However, life had a lot of lessons to teach me during my freshman year. My motive for being a pediatrician for the longest time had been to simply “help kids”, and some of the life lessons I learned as an undergraduate were tremendously painful as a result, impacting me to this day.
First off, as a college freshman, I felt as if my passion for medicine was enough to take me through all the challenging courses my major had in store. I knew that I wasn’t strong in certain mathematics. However, I rushed into Calculus my very first semester and failed the course. Stubborn and still determined to stick with my Biology major, I went into Chemistry with the same mindset and failed this course as well.
Amongst these other failures, there were other areas in my life that were being impacted at the same time. At the time, I was experiencing no success within my major, and I was having relationship issues with my parents. I went into college determined to be independent and self-sufficient, and when I started to realize that this mentality was poisonous, I became depressed. My battle with my academic career and my relationship with my family dipped further, and I was suspect to Major Depressive Disorder.

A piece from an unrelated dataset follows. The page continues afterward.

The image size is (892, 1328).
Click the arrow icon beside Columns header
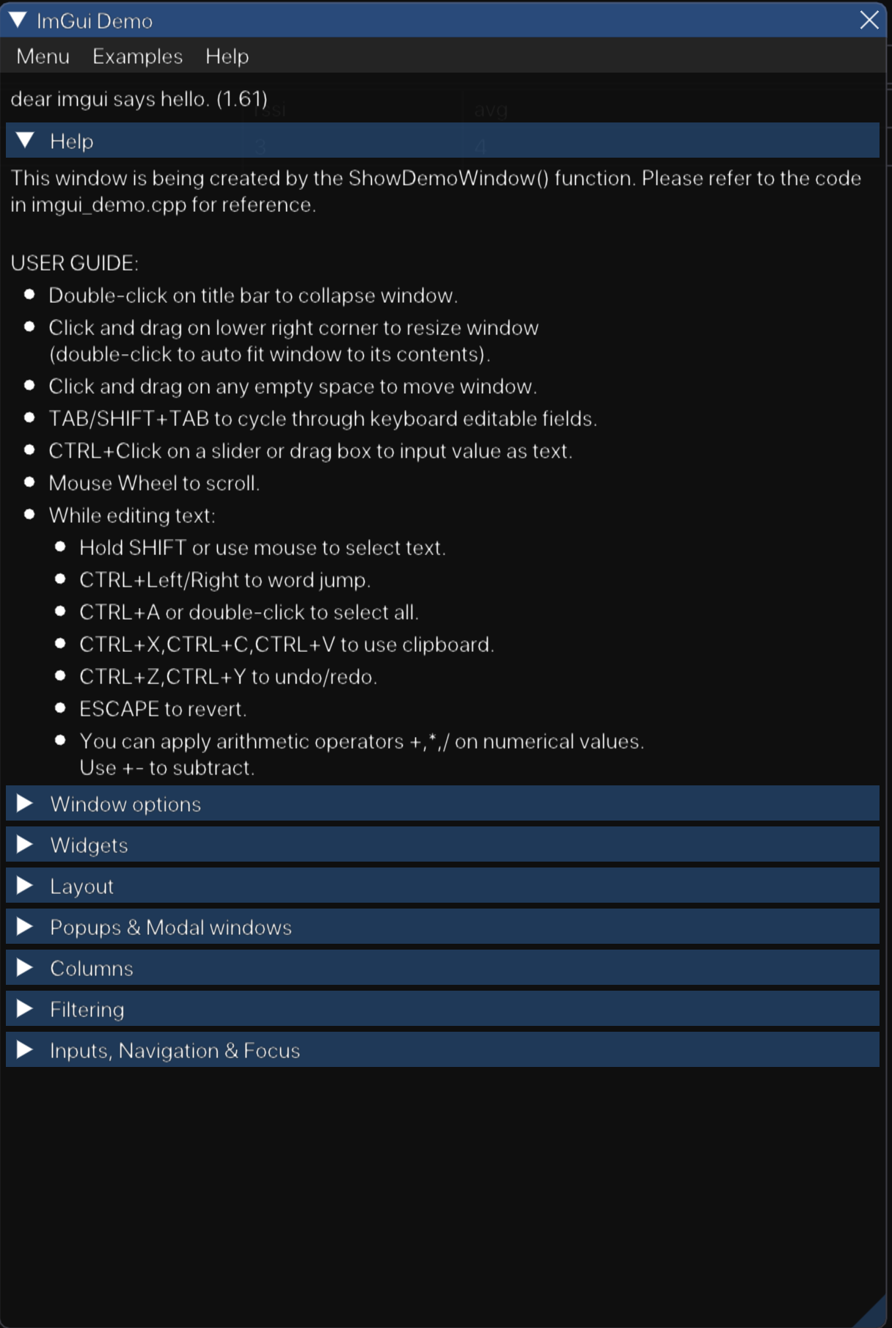pyautogui.click(x=24, y=967)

I was trying to do well on my own – to be able to succeed without having to rely on others – and I felt as if my passion for being a pediatrician would carry me through. Because I firmly believed in this mentality, I threw so many networking opportunities to the side, and even to this day, I have extreme difficulty establishing friendships and connections on campus.

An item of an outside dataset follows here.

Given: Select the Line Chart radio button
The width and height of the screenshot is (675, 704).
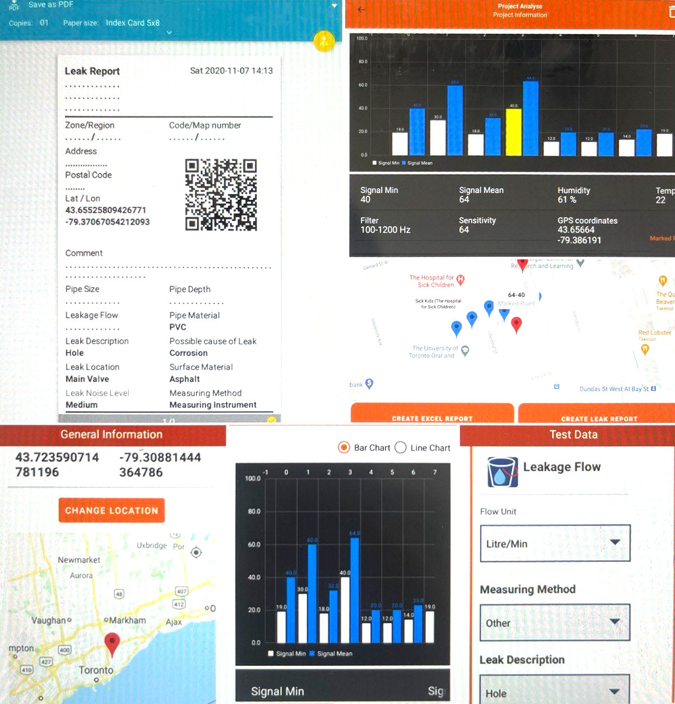Looking at the screenshot, I should (400, 448).
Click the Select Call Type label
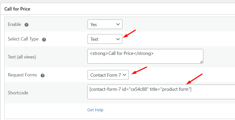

It was finally this year, my sophomore year, when my life had beat me enough to surrender and evaluate the path I was walking on. I am learning that there is no such thing as being entirely ‘independent’…we all need someone to make it in this life. And now that I’ve begun to realize this, my Biology pathway has begun to bloom little by little. I had to learn to admit to my weaknesses, throw my pride aside, and look to someone who will be able to help me so that I too can help someone else.
I’ve learned that even being a physician, pediatrics aside, means being able to admit that I don’t have all the answers. As a result, my motive for becoming a pediatrician changed. I had to learn for myself that I needed to find others who I could trust to uplift me, and children deserve the same opportunity for every aspect of their lives, not just health and care alone.
Therefore in the future, I’ll do my best to embrace opportunities experience various aspects of medicine as a pre-med student. This also includes networking and supplemental instruction to give chemistry and calculus another go. Even with a rough start to college, I want to do whatever it takes to get back on track to serve as many children as I can.